* PROBLEM SET
A) In the mailing list post on MCV lists, what does Simon Riggs suggest making pluggable?
B) Copy the mailing list post on MCV lists word for word, from "For a highly" up to and including "the MCV list.".
C) Name every person mentioned in the mailing list post on MCV lists, one per line.

* TEXT SEGMENT
The Enterprise PostgreSQL Company



Re: MCV lists for highly skewed distributions

2018-02-01 Thread Dean Rasheed
On 1 February 2018 at 13:16, Simon Riggs  wrote:
> On 25 January 2018 at 22:19, Tom Lane  wrote:
>> In any case, since it looks like the next step is for someone to come
>> up with a new proposal, I'm going to set this to Waiting on Author.
>
> Dean and John's results show that different algorithms work better for
> different cases.
>
> How about we make ANALYZE's MCV algorithm pluggable? And then include,
> say, 2 additional algorithms.
>

I don't think we've yet proved that that's needed. I'd rather attempt
to come up with a decent general-purpose algorithm, if possible.

The main problem I have with the originally proposed patch is the lack
of any kind of rigorous justification for the approach of changing the
algorithm to include values that are "significantly more common than
average frequency for values which will not be represented in the MCV
list". So there's no guarantee that the MCVs produced will be backed
by sufficient evidence, and it risks making the too-many-MCVs case
worse.

Of course the current code suffers from both the too-many-MCVs and
too-few-MCVs problems, depending on the data distribution:

For a reasonably uniform distribution with quite a large number of
distinct values, it is possible to generate MCVs on the basis of
having seen only a few instances of the values. Those few values seen
are then not sufficiently statistically significant, and extrapolating
to the whole table produces wildly inaccurate estimates.

For a highly skewed distribution, it is possible for there to be
hardly any values (maybe only one) that appears more than 1.25 times
the average frequency, and so lots of otherwise perfectly good common
values get discarded. For such a distribution, I don't think that the
average frequency is particularly interesting, and it shouldn't be
used to filter the MCV list.

There is also another variant of the too-many-MCVs problem that I
believe is also possible -- if the sample contains a large number of
NULLs or too-wide values, values_cnt could be reduced to the point
where maxmincount is quite small, and again MCVs could get included on
the basis of a very small number of occurrences.

* DATA SEGMENT

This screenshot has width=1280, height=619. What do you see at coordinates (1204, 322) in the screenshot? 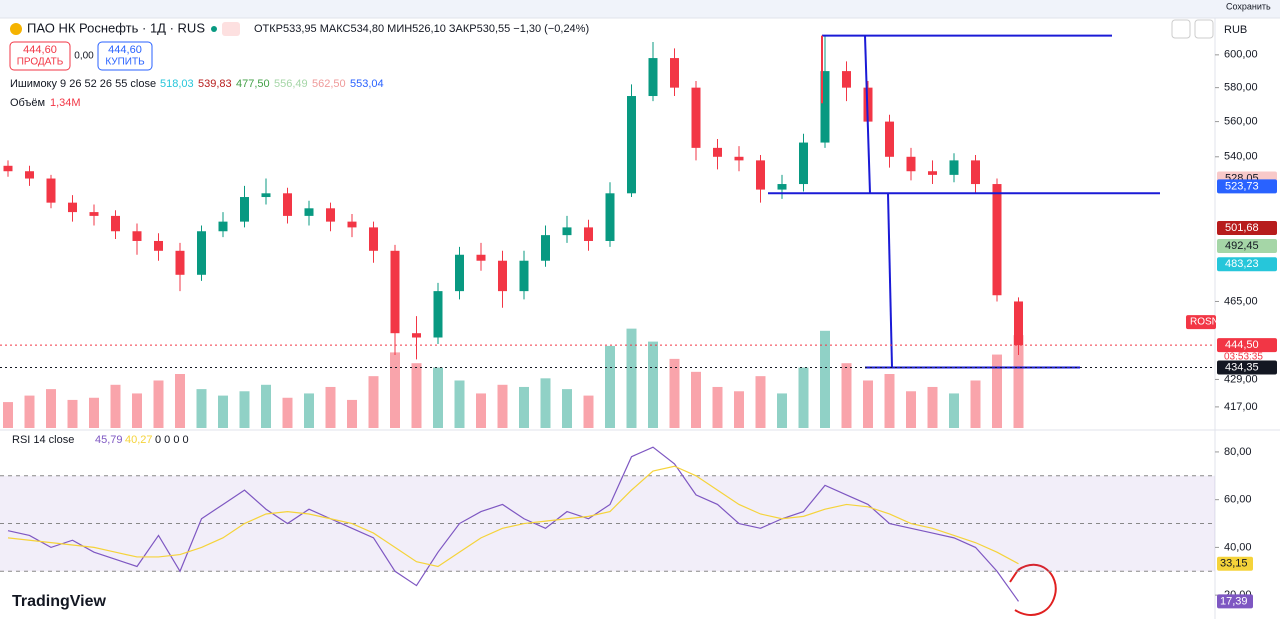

* EXERCISE RESULTS
A) ANALYZE's MCV algorithm

B)
For a highly skewed distribution, it is possible for there to be
hardly any values (maybe only one) that appears more than 1.25 times
the average frequency, and so lots of otherwise perfectly good common
values get discarded. For such a distribution, I don't think that the
average frequency is particularly interesting, and it shouldn't be
used to filter the MCV list.

C)
Dean Rasheed
Simon Riggs
Tom Lane
John